NewAmsterdam Pharma said Tuesday its cholesterol drug lowered the risk of major cardiovascular events — like a heart attack or stroke — and the biotech stock catapulted.
Over the course of a year, patients who received NewAmsterdam's obicetrapib had a 21% lower risk of having a major cardiovascular event, the company said in a news release.
The result "meaningfully exceeds our expectations," William Blair analyst Matt Phipps said in a note. "This level of MACE (major adverse cardiovascular event) benefit increases out confidence in the ability of obicetrapib to demonstrate a greater than 20% relative risk reduction on the primary endpoint of MACE, in the ongoing Phase III cardiovascular outcomes study."
NewAmsterdam stock skyrocketed 41.4% to close at 26.19. Shares opened at their highest point since November 2022. The biotech stock broke out of a buy point at 25.32 out of a cup-with-handle base, according to MarketSurge.
Biotech Stock: Promising LDL Reduction
NewAmsterdam tested obicetrapib in patients who don't have controlled LDL cholesterol.
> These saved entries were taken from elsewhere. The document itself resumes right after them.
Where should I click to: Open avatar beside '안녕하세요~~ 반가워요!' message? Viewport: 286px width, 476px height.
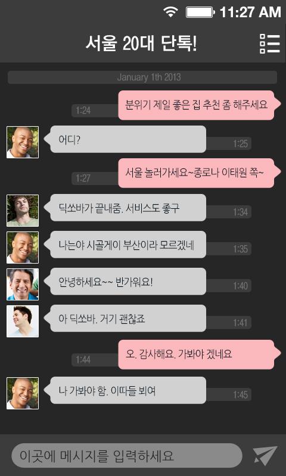tap(23, 284)
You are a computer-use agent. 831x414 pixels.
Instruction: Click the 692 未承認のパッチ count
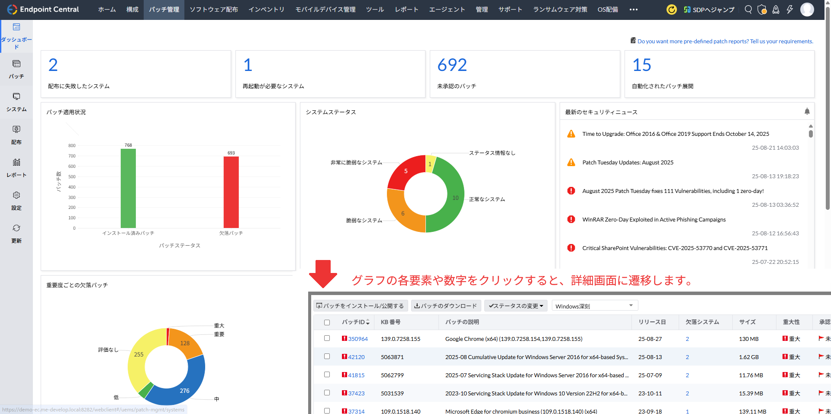point(452,65)
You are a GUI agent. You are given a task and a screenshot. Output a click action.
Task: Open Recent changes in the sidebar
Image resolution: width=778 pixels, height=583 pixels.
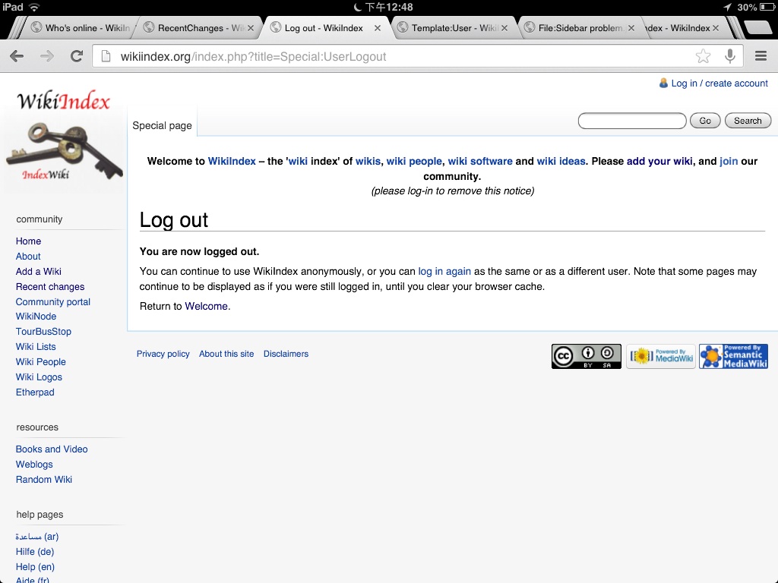[50, 287]
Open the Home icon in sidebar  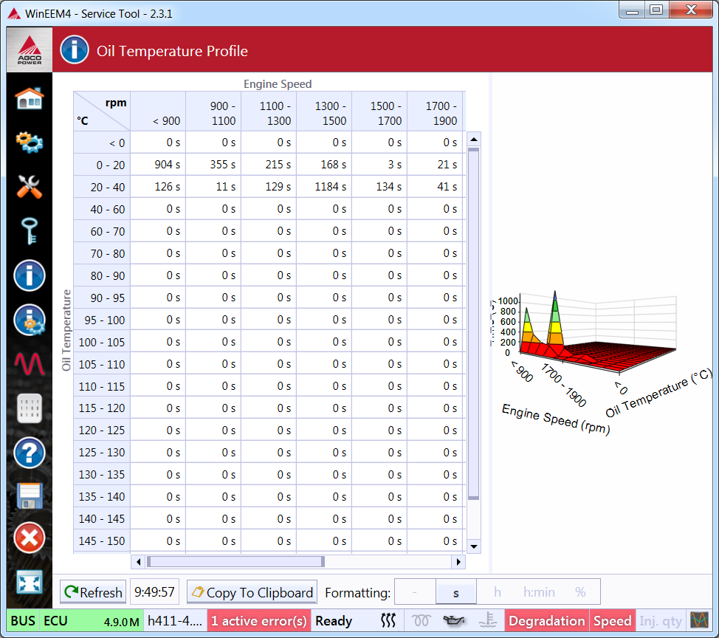[30, 97]
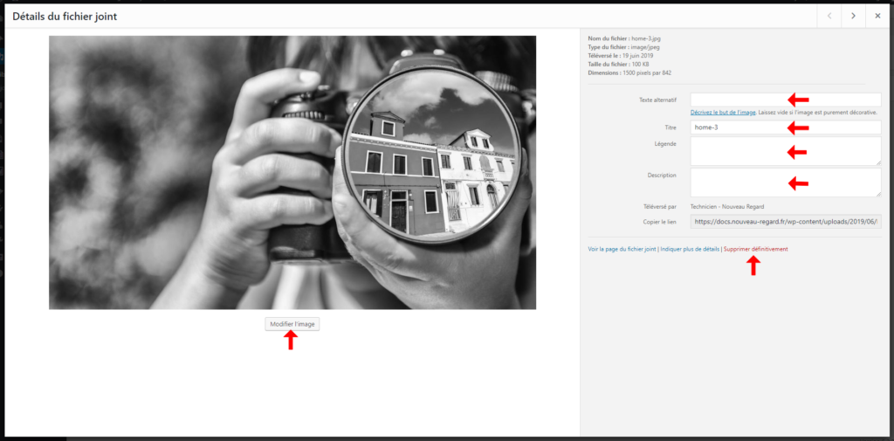
Task: Click the 'Titre' field label
Action: 670,127
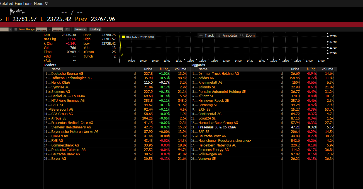Open Deutsche Boerse AG in Leaders

(67, 74)
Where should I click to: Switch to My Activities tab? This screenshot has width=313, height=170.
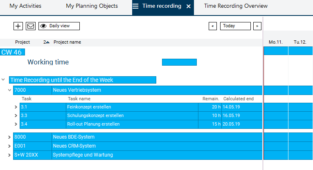25,6
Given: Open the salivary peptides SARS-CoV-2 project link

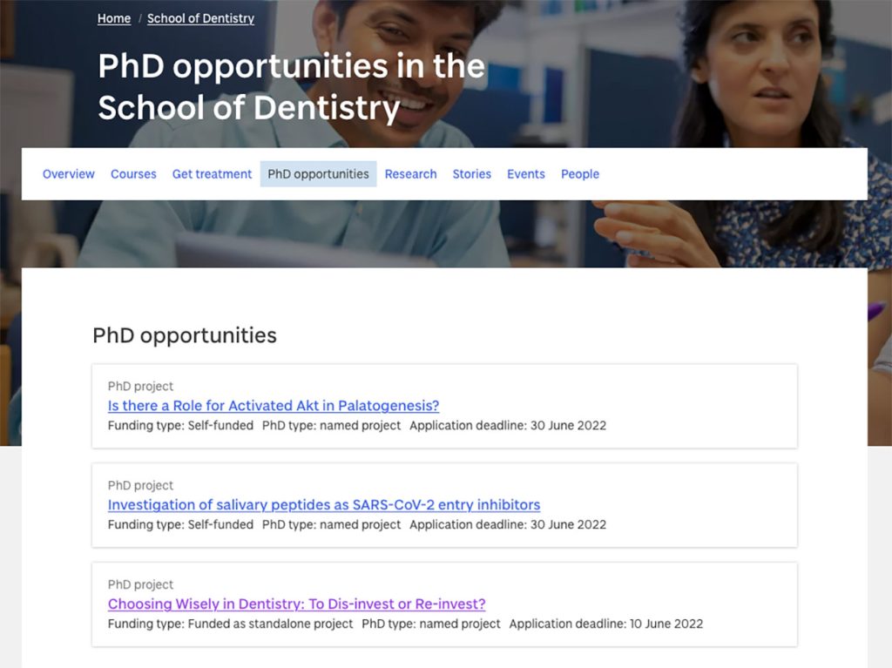Looking at the screenshot, I should tap(324, 505).
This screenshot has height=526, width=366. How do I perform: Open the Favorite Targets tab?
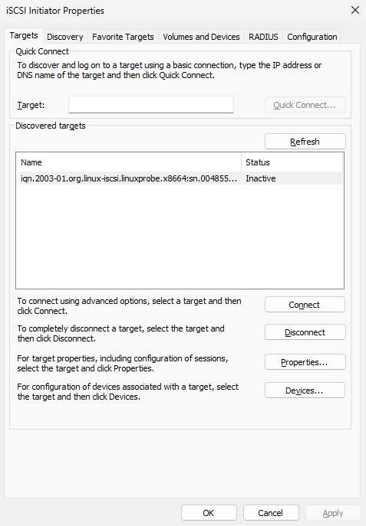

These patients either don't respond to traditional drugs — like statins — or can't tolerate them.
After a year, obicetrapib lowered "bad" LDL cholesterol by an average of 33% and a median of 36%, the company said. These results were in line with expectations, William Blair's Phipps said.
The company is taking a different tact in cholesterol treatment. It's not a statin and it doesn't target the PCSK9 protein like Amgen's Repatha and Praluent from partners Regeneron Pharmaceuticals Sanofi.
Instead, obicetrapib works by blocking a protein called CETP. There have been some big failures in this space, which is why NewAmsterdam's results have, at times, invigorated the biotech stock.
The level of benefit seen at one year suggests "obicetrapib could be driving MACE benefit through mechanisms beyond just LDL-C reductions," Phipps said.
He has an outperform rating on the biotech stock.